▶ _Task statement_
Exactly the lines from the top of the records below through the one containing "0 Comments (228, 330)" must be set down, with no line added or dropped.

▶ _Given records_
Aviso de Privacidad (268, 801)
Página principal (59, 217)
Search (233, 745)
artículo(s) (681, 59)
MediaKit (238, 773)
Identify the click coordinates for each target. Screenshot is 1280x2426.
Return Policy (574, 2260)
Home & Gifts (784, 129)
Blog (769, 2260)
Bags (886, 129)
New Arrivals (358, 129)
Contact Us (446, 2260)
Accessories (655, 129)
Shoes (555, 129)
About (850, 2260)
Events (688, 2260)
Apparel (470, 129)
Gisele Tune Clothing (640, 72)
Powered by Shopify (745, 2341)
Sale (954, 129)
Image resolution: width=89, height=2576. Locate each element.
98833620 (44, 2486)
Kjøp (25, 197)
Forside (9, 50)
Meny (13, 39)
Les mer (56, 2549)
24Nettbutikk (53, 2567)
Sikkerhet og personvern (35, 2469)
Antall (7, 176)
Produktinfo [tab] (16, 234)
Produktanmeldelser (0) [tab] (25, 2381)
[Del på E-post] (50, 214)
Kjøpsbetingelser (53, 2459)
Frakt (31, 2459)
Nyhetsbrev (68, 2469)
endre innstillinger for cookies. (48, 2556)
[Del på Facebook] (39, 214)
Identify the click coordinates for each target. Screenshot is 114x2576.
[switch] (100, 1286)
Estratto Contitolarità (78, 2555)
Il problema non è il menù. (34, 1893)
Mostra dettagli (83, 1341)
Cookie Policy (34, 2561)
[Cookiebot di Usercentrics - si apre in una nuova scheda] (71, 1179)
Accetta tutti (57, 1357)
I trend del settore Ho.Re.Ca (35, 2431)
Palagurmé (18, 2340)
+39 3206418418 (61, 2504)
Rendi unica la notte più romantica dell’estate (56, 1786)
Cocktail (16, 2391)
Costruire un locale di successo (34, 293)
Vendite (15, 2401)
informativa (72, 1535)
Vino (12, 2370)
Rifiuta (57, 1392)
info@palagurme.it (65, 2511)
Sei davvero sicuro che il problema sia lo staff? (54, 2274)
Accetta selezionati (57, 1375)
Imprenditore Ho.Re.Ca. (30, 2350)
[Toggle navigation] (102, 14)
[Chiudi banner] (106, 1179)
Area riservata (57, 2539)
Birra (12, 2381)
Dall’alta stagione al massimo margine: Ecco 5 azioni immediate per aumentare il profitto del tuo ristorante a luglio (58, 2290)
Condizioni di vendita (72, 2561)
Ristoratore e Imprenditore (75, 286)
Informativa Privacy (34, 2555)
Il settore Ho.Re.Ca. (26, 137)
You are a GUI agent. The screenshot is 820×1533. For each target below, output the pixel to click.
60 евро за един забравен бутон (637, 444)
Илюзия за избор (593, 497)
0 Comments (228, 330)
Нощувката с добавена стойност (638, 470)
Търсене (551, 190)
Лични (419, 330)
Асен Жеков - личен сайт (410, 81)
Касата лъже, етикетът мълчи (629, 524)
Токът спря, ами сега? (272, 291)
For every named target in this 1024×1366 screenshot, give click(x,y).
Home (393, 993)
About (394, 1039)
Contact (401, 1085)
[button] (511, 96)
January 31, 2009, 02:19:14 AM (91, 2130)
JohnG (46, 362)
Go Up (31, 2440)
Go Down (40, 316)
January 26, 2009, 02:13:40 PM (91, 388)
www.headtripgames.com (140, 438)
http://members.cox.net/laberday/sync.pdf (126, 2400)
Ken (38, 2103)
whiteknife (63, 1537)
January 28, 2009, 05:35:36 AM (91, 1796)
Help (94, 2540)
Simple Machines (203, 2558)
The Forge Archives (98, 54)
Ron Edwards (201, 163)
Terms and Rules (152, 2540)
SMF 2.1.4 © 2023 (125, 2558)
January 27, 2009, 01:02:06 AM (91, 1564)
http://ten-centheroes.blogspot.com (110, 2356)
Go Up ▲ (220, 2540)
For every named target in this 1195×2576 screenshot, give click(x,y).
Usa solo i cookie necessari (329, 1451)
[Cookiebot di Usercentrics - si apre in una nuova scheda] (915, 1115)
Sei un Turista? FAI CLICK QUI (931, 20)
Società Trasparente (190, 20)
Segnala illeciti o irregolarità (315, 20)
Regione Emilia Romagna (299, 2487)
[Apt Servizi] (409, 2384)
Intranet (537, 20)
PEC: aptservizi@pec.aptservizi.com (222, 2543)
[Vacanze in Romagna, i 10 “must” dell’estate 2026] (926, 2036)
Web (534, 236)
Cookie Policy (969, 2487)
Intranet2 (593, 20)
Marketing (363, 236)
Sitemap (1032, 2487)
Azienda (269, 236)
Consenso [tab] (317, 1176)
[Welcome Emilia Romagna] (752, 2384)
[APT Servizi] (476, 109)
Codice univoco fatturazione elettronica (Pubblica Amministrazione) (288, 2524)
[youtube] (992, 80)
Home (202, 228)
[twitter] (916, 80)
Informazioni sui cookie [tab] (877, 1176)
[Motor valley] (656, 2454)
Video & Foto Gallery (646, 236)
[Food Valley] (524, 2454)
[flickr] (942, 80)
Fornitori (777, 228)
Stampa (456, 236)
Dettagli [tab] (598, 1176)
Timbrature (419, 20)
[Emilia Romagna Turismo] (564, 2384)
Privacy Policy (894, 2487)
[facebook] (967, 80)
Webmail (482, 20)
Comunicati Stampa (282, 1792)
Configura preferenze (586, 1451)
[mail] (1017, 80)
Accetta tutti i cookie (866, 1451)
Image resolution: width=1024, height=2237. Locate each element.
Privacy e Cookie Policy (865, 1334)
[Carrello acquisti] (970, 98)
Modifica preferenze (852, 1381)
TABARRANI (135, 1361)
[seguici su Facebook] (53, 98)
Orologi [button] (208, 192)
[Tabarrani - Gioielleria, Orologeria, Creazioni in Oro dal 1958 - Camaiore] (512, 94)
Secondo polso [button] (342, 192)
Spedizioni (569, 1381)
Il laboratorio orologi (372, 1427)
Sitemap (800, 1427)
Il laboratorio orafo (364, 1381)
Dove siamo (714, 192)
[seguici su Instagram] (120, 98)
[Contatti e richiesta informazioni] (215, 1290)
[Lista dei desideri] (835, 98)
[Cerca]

▶ _The completed task_
Aviso de Privacidad (268, 801)
Página principal (59, 217)
Search (233, 745)
artículo(s) (681, 59)
MediaKit (238, 773)
Identify the click coordinates for each target. Screenshot is 1280x2426.
Return Policy (574, 2260)
Home & Gifts (784, 129)
Blog (769, 2260)
Bags (886, 129)
New Arrivals (358, 129)
Contact Us (446, 2260)
Accessories (655, 129)
Shoes (555, 129)
About (850, 2260)
Events (688, 2260)
Apparel (470, 129)
Gisele Tune Clothing (640, 72)
Powered by Shopify (745, 2341)
Sale (954, 129)
Image resolution: width=89, height=2576. Locate each element.
98833620 (44, 2486)
Kjøp (25, 197)
Forside (9, 50)
Meny (13, 39)
Les mer (56, 2549)
24Nettbutikk (53, 2567)
Sikkerhet og personvern (35, 2469)
Antall (7, 176)
Produktinfo [tab] (16, 234)
Produktanmeldelser (0) [tab] (25, 2381)
[Del på E-post] (50, 214)
Kjøpsbetingelser (53, 2459)
Frakt (31, 2459)
Nyhetsbrev (68, 2469)
endre innstillinger for cookies. (48, 2556)
[Del på Facebook] (39, 214)
Identify the click coordinates for each target. Screenshot is 114x2576.
[switch] (100, 1286)
Estratto Contitolarità (78, 2555)
Il problema non è il menù. (34, 1893)
Mostra dettagli (83, 1341)
Cookie Policy (34, 2561)
[Cookiebot di Usercentrics - si apre in una nuova scheda] (71, 1179)
Accetta tutti (57, 1357)
I trend del settore Ho.Re.Ca (35, 2431)
Palagurmé (18, 2340)
+39 3206418418 (61, 2504)
Rendi unica la notte più romantica dell’estate (56, 1786)
Cocktail (16, 2391)
Costruire un locale di successo (34, 293)
Vendite (15, 2401)
informativa (72, 1535)
Vino (12, 2370)
Rifiuta (57, 1392)
info@palagurme.it (65, 2511)
Sei davvero sicuro che il problema sia lo staff? (54, 2274)
Accetta selezionati (57, 1375)
Imprenditore Ho.Re.Ca. (30, 2350)
[Toggle navigation] (102, 14)
[Chiudi banner] (106, 1179)
Area riservata (57, 2539)
Birra (12, 2381)
Dall’alta stagione al massimo margine: Ecco 5 azioni immediate per aumentare il profitto del tuo ristorante a luglio (58, 2290)
Condizioni di vendita (72, 2561)
Ristoratore e Imprenditore (75, 286)
Informativa Privacy (34, 2555)
Il settore Ho.Re.Ca. (26, 137)
You are a GUI agent. The screenshot is 820×1533. For each target below, output the pixel to click.
60 евро за един забравен бутон (637, 444)
Илюзия за избор (593, 497)
0 Comments (228, 330)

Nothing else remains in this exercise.